Mr Meyer took on the job a year ago after spending 18 months commuting from Paris to his home in Texas as head of global services for technology company Alcatel- Lucent. Under his leadership, the smooth marketeer has rebranded Acxiom as a "global integrated marketing services" company, compiling databases to conduct marketing for clients from Gap to General Motors.
"Not spam," Meyer says emphatically, wagging his finger at me. "People bristle first and then we characterise what we do as limiting junk mail, not sending you junk mail. For spammers, you're just an active email address, period. It's not how to market if you don't want to be hated."
To help soften the anonymity of cold contact, the company makes sure that the marketer at the other end of the phone or email is as close in age, class, gender and interests as possible to the consumer.
One newer use for consumer information is verifying that online exam candidates are the right student by asking four personal questions, such as: where was your father born? What breed of dog do you own? "If you answer them correctly, statistically, you are who you are," Mr Meyer says with certainty.
Smoothing down his bright yellow tie, he tells me of another technology on the cusp of becoming a highly desirable tool: location marketing
"When I walk by a Starbucks, I could get an ad for coffee to my phone," he tells me. "But most of the phone companies thought: 'That's going to scare the consumer. Now they physically know where I am, everywhere I am'." But Acxiom has developed a cunning way of using location-based marketing in public places.
"We did an opportunity with a casino, that wanted to develop a relationship with their big gamers."
When the punter checks in, many give out their mobile numbers to get messages about special offers.
"They have a private network inside the casino, so when you're leaving the casino they're giving you a special offer to bring you back in."
But isn't that still a form of tracking movement that some people could find slightly creepy?
"You as a consumer benefits. The casino benefits," Mr Meyer explains. "But it will be limited to individual forums. It's because of that fear. Are you being tracked?"
He is keen to distance the business from Phorm, the targeted advertising company that has been fiercely criticised for taking data from people online to store anonymously.

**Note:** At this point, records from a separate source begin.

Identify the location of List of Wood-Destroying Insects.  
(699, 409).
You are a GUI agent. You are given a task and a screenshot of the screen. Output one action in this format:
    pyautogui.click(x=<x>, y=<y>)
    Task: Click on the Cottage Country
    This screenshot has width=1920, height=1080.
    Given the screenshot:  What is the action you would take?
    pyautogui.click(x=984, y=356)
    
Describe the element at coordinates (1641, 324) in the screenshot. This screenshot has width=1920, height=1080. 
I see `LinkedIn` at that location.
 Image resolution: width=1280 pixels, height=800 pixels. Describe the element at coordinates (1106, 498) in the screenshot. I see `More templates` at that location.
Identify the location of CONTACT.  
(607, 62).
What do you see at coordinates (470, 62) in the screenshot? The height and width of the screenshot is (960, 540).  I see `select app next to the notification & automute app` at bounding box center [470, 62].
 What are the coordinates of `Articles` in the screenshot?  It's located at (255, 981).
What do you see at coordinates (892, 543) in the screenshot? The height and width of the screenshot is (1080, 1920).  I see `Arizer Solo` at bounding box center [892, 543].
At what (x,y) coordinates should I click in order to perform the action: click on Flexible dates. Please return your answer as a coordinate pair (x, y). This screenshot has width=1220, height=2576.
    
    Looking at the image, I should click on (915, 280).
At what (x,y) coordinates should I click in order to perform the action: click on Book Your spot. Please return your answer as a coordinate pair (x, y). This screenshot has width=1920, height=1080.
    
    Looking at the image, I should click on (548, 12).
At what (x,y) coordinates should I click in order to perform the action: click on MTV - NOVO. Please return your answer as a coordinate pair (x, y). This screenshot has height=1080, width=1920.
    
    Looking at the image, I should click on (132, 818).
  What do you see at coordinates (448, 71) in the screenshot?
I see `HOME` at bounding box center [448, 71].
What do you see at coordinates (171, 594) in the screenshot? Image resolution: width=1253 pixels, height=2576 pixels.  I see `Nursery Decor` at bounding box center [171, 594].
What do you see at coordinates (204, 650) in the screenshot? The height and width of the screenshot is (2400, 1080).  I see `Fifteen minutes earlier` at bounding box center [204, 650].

Acxiom, Mr Meyer says, has a dedicated privacy officer and spends time consulting with consumer watchdogs before launching new products.
But Mr Meyer believes the future of direct marketing is in high-tech data services, predicting that the company's next acquisition will be technology related to interactive television or the internet.
It has recently conducted three pilots into the uses for product placement on US television, where the consumer can select a product, request details and buy it.
People will soon think of these forms of marketing based on information gleaned from a variety of sources as a natural, Mr Meyer argues, especially as the current tech-savvy generation grows up.
"You're using Facebook to say all kind of things that you wouldn't say in public," he says. "My grandmother thought that the phone was an intrusion into her life. Why would this person call rather than knock on the door? Now we just accept it."